Seiring waktu berjalan, Ajeng sudah mulai marak dikenal. Semakin berkelas dan lihai. Ajeng tidak lagi sembarang ambil pesanan. Ajeng hanya mau melayani laki-laki berusia 25 – 34 tahun. “Maunya sama yang muda, biasanya om-om yang muda itu perkasa. Kalau yang tua, mintanya dilayani terus,” ungkap dia.
Sampai hari ini, Ajeng mengaku ‘enjoy’ menjalani pekerjaannya sebagai gadis panggilan. Dia pun sama sekali tak takut hamil, karena sedari dini sudah mengikuti program KB. “Ajeng pakai spiral lo, pakai yang lima tahun, jadi aman dipakai bertahun-tahun,” kata dia.

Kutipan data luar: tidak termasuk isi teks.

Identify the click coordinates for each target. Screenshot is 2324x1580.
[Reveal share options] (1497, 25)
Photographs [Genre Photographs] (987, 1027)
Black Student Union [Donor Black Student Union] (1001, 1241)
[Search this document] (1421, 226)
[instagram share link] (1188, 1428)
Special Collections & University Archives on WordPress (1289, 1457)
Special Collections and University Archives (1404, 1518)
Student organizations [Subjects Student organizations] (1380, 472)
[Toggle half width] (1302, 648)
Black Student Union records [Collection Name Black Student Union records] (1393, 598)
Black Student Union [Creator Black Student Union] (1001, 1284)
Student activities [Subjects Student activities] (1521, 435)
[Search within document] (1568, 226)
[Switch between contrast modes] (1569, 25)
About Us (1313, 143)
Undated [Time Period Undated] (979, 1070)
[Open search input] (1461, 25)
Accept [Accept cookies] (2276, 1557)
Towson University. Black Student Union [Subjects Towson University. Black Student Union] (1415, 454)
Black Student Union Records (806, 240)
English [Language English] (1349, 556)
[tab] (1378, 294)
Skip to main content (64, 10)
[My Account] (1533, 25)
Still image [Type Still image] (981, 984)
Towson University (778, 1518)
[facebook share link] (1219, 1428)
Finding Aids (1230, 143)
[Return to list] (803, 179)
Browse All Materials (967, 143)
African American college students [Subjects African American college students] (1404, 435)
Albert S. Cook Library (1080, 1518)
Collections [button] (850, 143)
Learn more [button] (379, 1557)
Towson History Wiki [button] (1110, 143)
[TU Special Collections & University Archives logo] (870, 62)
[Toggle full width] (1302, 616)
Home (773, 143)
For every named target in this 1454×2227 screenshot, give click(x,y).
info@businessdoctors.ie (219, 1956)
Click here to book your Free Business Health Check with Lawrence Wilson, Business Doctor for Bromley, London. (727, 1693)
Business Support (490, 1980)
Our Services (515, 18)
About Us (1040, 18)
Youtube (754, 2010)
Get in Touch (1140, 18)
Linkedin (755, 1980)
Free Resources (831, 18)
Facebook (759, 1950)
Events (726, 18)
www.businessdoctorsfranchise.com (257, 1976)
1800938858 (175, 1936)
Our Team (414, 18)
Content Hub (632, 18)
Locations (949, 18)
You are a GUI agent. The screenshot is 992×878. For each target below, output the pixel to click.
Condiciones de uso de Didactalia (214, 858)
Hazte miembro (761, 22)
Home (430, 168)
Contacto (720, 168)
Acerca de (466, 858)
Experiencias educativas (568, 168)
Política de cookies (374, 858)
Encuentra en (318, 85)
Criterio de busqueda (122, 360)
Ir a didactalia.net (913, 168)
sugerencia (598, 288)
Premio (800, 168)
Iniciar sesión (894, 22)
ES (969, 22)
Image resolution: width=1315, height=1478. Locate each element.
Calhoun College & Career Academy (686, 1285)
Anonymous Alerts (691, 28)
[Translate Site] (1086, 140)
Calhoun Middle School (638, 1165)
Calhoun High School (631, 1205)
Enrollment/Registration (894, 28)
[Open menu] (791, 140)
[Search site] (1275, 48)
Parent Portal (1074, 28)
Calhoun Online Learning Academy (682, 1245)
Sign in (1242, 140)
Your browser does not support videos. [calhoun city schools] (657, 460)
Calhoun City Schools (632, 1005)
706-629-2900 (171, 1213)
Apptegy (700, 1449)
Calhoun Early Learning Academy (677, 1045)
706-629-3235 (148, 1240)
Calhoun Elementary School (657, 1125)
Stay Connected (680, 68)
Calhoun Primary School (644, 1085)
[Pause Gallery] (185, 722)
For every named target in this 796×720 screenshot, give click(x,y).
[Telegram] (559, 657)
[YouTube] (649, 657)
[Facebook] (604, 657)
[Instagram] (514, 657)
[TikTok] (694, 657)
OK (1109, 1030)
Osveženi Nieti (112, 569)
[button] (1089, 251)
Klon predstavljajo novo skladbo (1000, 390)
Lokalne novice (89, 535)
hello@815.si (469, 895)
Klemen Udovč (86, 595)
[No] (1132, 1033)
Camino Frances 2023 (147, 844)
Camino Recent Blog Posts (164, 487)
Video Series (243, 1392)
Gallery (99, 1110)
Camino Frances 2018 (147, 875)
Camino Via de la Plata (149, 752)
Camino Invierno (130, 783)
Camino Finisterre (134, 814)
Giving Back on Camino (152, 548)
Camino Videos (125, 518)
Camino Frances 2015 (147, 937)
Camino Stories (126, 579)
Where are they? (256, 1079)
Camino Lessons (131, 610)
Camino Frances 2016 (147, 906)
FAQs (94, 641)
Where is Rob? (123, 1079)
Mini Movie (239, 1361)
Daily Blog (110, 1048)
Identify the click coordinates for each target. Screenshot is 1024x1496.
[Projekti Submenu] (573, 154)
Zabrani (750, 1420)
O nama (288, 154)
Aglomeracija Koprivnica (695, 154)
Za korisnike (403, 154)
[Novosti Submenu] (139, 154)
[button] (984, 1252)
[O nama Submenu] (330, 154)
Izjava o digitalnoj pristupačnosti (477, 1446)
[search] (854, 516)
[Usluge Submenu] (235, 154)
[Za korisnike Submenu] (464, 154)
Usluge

Disinggung masalah masa depan, Ajeng tertawa. Seperti halnya anak gadis pada umumnya, dia juga ingin punya pekerjaan halal, dilamar lalu menikah. Sayang, hingga saat ini belum ada laki-laki yang bisa menerimanya. Meski saat ini ada laki-laki yang ditaksir, namun dia tetap rendah diri untuk mengungkapkan isi hatinya.
“Ajeng naksir guru matematika di sekolah. Dulu waktu mau berhenti sekolah, guru itu yang ngasih semangat ke Ajeng. Umurnya baru 26 tahun, tapi ganteng banget dan baik hati. Seandainya boleh memilih, Ajeng mau dia yang jadi jodoh Ajeng nanti,” kata dia.
Pembicaraan itu pun terhenti, karena ponsel Ajeng bordering. Dengan sopan dia menyapa orang yang menelponnya di seberang sana. “Abang, aku masih ada tamu wawancara. Ajeng kayak artis nih, sebentar ya bang. Abang tunggu aja di situ, sekarang Ajeng nyusul,” kata gadis itu.
Dengan terburu-buru, Ajeng pamit dan meminta dirahasiakan identitasnya. “Ajeng pamit ya, biar cerita ini bisa jadi pembelajaran. Tapi nama tetap rahasia ya,” pintanya sembari berlalu.